The project that would include a technical centre, an academy, recreation centre and three storey hostels with 42 rooms, was part of a three year partnership Football Association of Malawi (FAM) signed with the RMFF last year.

FAM president Walter Nyamilandu confirmed in an interview on Tuesday that the North African nation has not come forth to spell out a new period when the project implementation would start.

FAM legal advisor Jabbar Alide (R) shakes hands with RMFF official after signing the deal

Nyamilandu said the RMFF rescheduled the implementation to an unannounced date so it could concentrate on the 2018 World Cup finals in Russia where Morocco competed.

Morocco was kicked out of the global tournament on June 20 but almost two months down the line, FAM has not received communication on the future of the project.

But Nyamilandu was more than optimistic the project will be carried out.

“We are following up on the project and we hope to get feedback soon. Though the project has delayed, it’s still on the cards. We have not received any cancellation or withdrawal notice to this effect,” he said.

Government was part of the deal which FAM and Morocco signed in 2016.

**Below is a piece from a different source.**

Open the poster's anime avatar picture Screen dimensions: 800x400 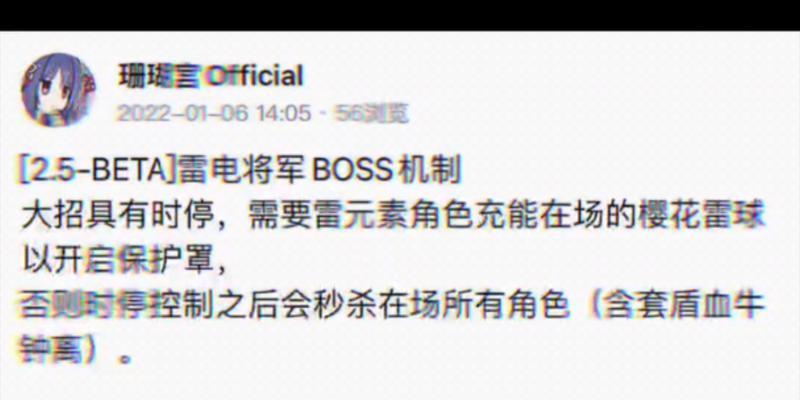tap(58, 89)
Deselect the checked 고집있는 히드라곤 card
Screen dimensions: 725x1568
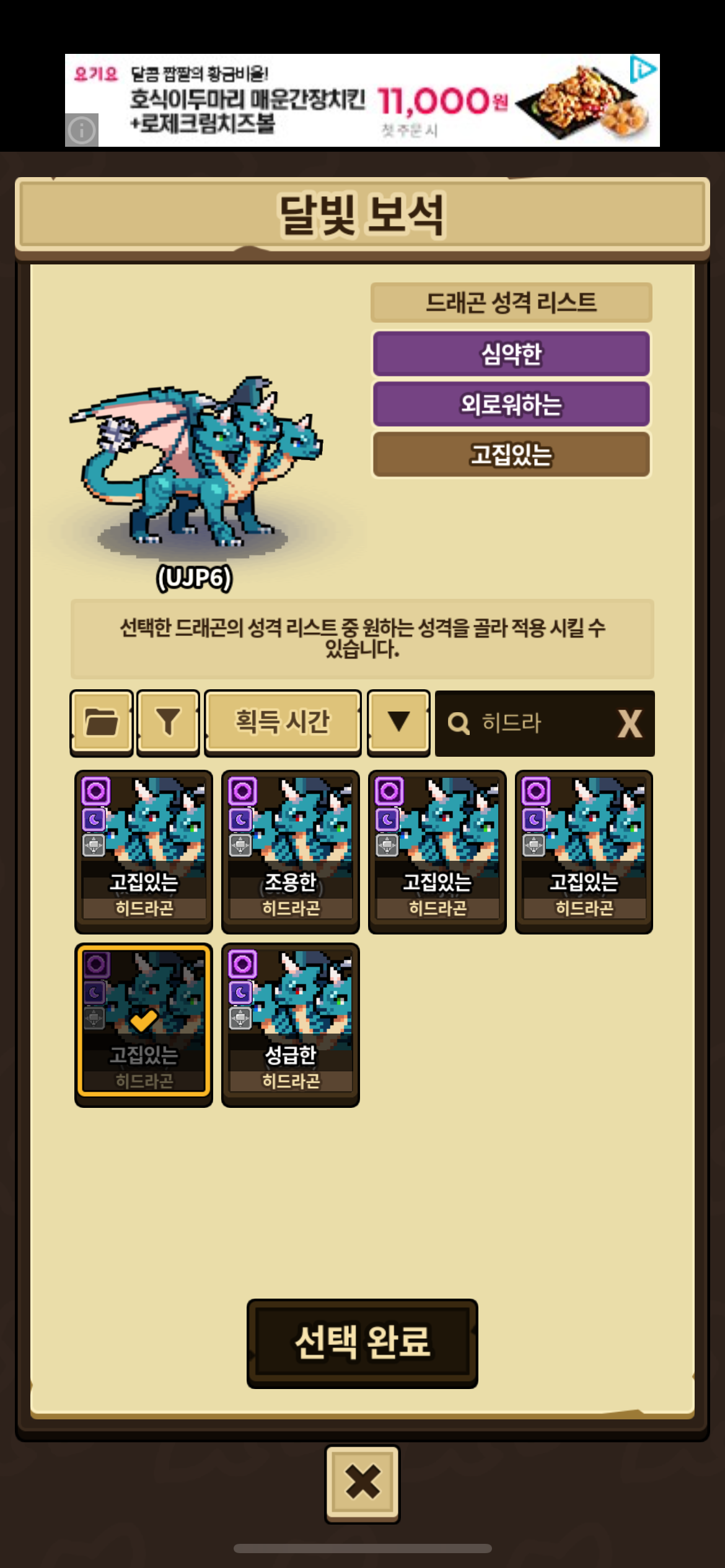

But director of sports in Ministry of Youth, Labour, Sports and Manpower Development, Jameson Ndalama, said he was not aware that the project was yet to take off.

He said: “We have noted this with sadness. We will consult with authorities to see if government can intervene,” he said.

However, soccer analysts Chiku Kalilombe has warned that the project could flop, observing that Morocco might have used the project to coax Malawi to vote for its 2026 World Cup hosting failed bid.

“The apparent generosity that was exhibited then by the Morocco football body was, to say the least, baffling from the very beginning…It’s only when the World Cup bid came into the fore that we started seeing the possible connections.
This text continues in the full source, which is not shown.